Все это было в нынешнем году, после стольких перемен и маленьких реформ в устройстве университетов, после стольких и столь громких толков о коренной их реформе… Не то же ли это самое, в сущности, что было и в XVII веке? И так будет до тех пор, пока не изменится наконец самый принцип университетского существования в Германии – отношение его к государственной власти…

Желание помочь делу как-нибудь и хоть сколько-нибудь, замазать трещину хоть на короткое время, остановиться на полдороге к цели, удовольствоваться полумерой, в надежде, что потом авось это сделается само собой, по неминуемым законам прогресса, – такое направление деятельности вовсе не есть исключительное свойство русского человека, как полагают некоторые патриоты. Так поступали деятели всех народов Европы, и от этой невыдержанности происходила, разумеется, большая часть их неудач. В этом смысле мы признаем, что народы Западной Европы постоянно впадали в ужасную ошибку. И тем более мы удивляемся, каким образом могут некоторые ученые люди защищать благодетельность паллиативных мер для будущего прогресса Западной Европы и отвергать реформы общие и решительные, как гибельные для ее благоденствия. По некоторым предметам грешит в этом отношении и г. Бабст, хотя нужно признаться, что у него в иных случаях выражаются требования довольно широкие. Говоря о предоставлении гражданских прав евреям и требуя для них решительной полноправности, а не частных льгот, он приводит следующее сравнение. «Если вы хотите помочь разумному и деловому человеку в его предприятии, – неужели вы найдете более полезным отпускать ему деньги по грошам, чем вручить ему весь капитал, чтобы он был в состоянии приняться разом за производство» (стр. 11). Это сравнение очень умно; но его следует относить не к одним евреям: оно так же хорошо приходится и ко всем общественным преобразованиям, необходимым для Западной Европы… Тратиться по мелочи там решительно не для чего; нужно непременно пустить в оборот весь капитал, сколько его найдется.

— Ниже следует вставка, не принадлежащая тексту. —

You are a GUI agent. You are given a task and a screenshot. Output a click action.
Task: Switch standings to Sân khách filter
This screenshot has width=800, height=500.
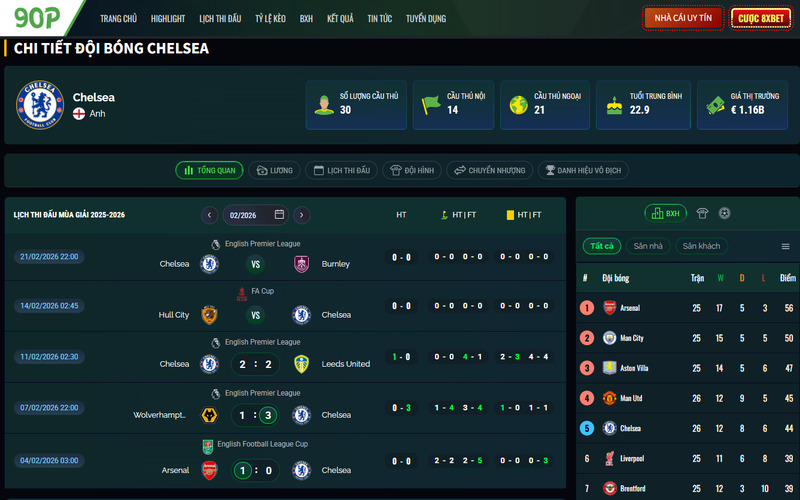click(701, 246)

Впрочем, если правду сказать, – в Западной Европе часто и мелочь-то общественных реформ бывает фальшивая либо краденая. Это довольно ясно, например, по вопросу о чиновничестве, тоже излагаемому у г. Бабста. Видите, какое дело.

Бюрократия в Пруссии получила страшное развитие. Штаты чиновников составлены 30–40 лет тому назад и с тех пор почти не изменились. Тогда жалованье соответствовало ценам на жизненные потребности и было достаточно. Теперь цены на все возвысились, а оклады те же. Чиновники и учителя стонут, и по всей Германии раздаются громкие толки о прибавке им жалованья. Но откуда взять прибавку? «Возвышение окладов, – говорит г. Бабст, – не может быть без возвышения бюджета, без новых налогов; а если взваливают на общество новые тягости, то оно, кажется, имеет полное право исследовать и спросить, действительны ли и законны ли те государственные потребности, на которые требуют с него денег» (стр. 93). И по этому исследованию оказывается вот что: возвышение задельной платы, при возвышении цен на все, делается только для труда производительного; труд же прусских чиновников не только не производителен, но еще и обременителен для общества. «В Германии общий и повсеместный говор, что чиновники и служащие только мешают своей чересчур навязчивой опекой развитию народной жизни, что их уже слишком много сравнительно с потребностями общества, что занятия их во многих отношениях слишком велики. – Сообразив все это, придем к тому результату, что большую часть занятий и дел, находящихся в руках чиновников, можно и пора передать обществу, самим граждан нам, распустить половину служащих-рабочих и распределить всю получаемую ими доселе задельную плату между остальными» (стр. 96). Отличная мера! Но только что же станется с распущенною-то половиною прусских чиновников? Ведь не надо забывать, что они не только чиновники, но и люди, граждане, члены этого самого общества. Надо же им чем-нибудь себя пропитывать, а они, кроме чиновнического занятия, ни к какому другому не способны. Что же тут делать с ними? Ведь не перебить же их поголовно; а если хоть и в тюрьму посадишь, то все кормить надобно. Великая ли же будет польза самому обществу, если вместо тысячи людей, quasi-делающих что-то такое и за то получающих с него деньги, будут эти самые деньги получать 500 человек, да, кроме того, обществу на шею насядет еще 500 человек уже решительных тунеядцев!.. А ведь тем непременно должно кончиться, если прусское чиновничество будет так уполовинено по совету г. Бабста. Такие половинные меры именно и оказываются фальшивыми…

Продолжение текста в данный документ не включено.